(Items from a data source)
========================
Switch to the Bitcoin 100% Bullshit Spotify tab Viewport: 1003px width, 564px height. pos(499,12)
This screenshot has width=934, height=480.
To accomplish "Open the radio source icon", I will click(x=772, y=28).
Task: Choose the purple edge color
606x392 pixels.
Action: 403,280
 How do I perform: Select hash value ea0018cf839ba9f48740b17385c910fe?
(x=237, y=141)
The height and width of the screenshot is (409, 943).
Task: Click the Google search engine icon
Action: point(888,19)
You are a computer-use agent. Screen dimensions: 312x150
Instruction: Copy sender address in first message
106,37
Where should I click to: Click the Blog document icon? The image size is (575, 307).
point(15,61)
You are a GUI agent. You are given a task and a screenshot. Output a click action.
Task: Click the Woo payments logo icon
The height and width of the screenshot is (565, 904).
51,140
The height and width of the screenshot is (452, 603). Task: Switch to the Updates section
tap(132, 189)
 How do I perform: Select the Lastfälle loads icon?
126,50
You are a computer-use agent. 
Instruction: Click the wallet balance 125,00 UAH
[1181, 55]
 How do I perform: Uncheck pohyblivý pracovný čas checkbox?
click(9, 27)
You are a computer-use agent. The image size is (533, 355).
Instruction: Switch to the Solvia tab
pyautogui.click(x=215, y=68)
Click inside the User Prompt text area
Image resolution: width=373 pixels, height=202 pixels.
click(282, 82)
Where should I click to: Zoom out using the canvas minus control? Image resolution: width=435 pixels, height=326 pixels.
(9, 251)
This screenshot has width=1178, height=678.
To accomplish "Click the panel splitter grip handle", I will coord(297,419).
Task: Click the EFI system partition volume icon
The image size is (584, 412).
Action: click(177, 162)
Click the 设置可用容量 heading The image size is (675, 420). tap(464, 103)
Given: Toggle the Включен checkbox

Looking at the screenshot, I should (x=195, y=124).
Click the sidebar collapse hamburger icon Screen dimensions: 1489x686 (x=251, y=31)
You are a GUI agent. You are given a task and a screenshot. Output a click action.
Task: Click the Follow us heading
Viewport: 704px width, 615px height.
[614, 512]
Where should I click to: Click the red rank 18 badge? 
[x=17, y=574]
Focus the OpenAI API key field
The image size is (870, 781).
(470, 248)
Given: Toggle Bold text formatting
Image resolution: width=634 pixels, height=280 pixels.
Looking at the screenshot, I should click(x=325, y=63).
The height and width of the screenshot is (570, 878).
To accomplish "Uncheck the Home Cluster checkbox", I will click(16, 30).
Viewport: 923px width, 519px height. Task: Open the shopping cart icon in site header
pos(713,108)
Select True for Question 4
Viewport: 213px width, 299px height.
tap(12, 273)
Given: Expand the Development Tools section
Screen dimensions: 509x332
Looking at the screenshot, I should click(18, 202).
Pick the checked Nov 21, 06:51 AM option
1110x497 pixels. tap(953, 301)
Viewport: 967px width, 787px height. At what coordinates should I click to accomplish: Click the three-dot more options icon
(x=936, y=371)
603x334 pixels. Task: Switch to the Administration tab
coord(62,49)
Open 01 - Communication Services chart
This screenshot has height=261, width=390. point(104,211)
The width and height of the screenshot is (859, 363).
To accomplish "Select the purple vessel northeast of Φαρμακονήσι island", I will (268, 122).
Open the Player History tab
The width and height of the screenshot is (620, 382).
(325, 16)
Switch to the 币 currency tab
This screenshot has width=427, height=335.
========================
What is required: Nothing should be left out: return all of the records exactly.

Problem solution:
Switch to the Bitcoin 100% Bullshit Spotify tab Viewport: 1003px width, 564px height. pos(499,12)
This screenshot has width=934, height=480.
To accomplish "Open the radio source icon", I will click(x=772, y=28).
Task: Choose the purple edge color
606x392 pixels.
Action: 403,280
 How do I perform: Select hash value ea0018cf839ba9f48740b17385c910fe?
(x=237, y=141)
The height and width of the screenshot is (409, 943).
Task: Click the Google search engine icon
Action: point(888,19)
You are a computer-use agent. Screen dimensions: 312x150
Instruction: Copy sender address in first message
106,37
Where should I click to: Click the Blog document icon? The image size is (575, 307).
point(15,61)
You are a GUI agent. You are given a task and a screenshot. Output a click action.
Task: Click the Woo payments logo icon
The height and width of the screenshot is (565, 904).
51,140
The height and width of the screenshot is (452, 603). Task: Switch to the Updates section
tap(132, 189)
 How do I perform: Select the Lastfälle loads icon?
126,50
You are a computer-use agent. 
Instruction: Click the wallet balance 125,00 UAH
[1181, 55]
 How do I perform: Uncheck pohyblivý pracovný čas checkbox?
click(9, 27)
You are a computer-use agent. The image size is (533, 355).
Instruction: Switch to the Solvia tab
pyautogui.click(x=215, y=68)
Click inside the User Prompt text area
Image resolution: width=373 pixels, height=202 pixels.
click(282, 82)
Where should I click to: Zoom out using the canvas minus control? Image resolution: width=435 pixels, height=326 pixels.
(9, 251)
This screenshot has width=1178, height=678.
To accomplish "Click the panel splitter grip handle", I will coord(297,419).
Task: Click the EFI system partition volume icon
The image size is (584, 412).
Action: click(177, 162)
Click the 设置可用容量 heading The image size is (675, 420). tap(464, 103)
Given: Toggle the Включен checkbox

Looking at the screenshot, I should (x=195, y=124).
Click the sidebar collapse hamburger icon Screen dimensions: 1489x686 (x=251, y=31)
You are a GUI agent. You are given a task and a screenshot. Output a click action.
Task: Click the Follow us heading
Viewport: 704px width, 615px height.
[614, 512]
Where should I click to: Click the red rank 18 badge? 
[x=17, y=574]
Focus the OpenAI API key field
The image size is (870, 781).
(470, 248)
Given: Toggle Bold text formatting
Image resolution: width=634 pixels, height=280 pixels.
Looking at the screenshot, I should click(x=325, y=63).
The height and width of the screenshot is (570, 878).
To accomplish "Uncheck the Home Cluster checkbox", I will click(16, 30).
Viewport: 923px width, 519px height. Task: Open the shopping cart icon in site header
pos(713,108)
Select True for Question 4
Viewport: 213px width, 299px height.
tap(12, 273)
Given: Expand the Development Tools section
Screen dimensions: 509x332
Looking at the screenshot, I should click(18, 202).
Pick the checked Nov 21, 06:51 AM option
1110x497 pixels. tap(953, 301)
Viewport: 967px width, 787px height. At what coordinates should I click to accomplish: Click the three-dot more options icon
(x=936, y=371)
603x334 pixels. Task: Switch to the Administration tab
coord(62,49)
Open 01 - Communication Services chart
This screenshot has height=261, width=390. point(104,211)
The width and height of the screenshot is (859, 363).
To accomplish "Select the purple vessel northeast of Φαρμακονήσι island", I will (268, 122).
Open the Player History tab
The width and height of the screenshot is (620, 382).
(325, 16)
Switch to the 币 currency tab
This screenshot has width=427, height=335.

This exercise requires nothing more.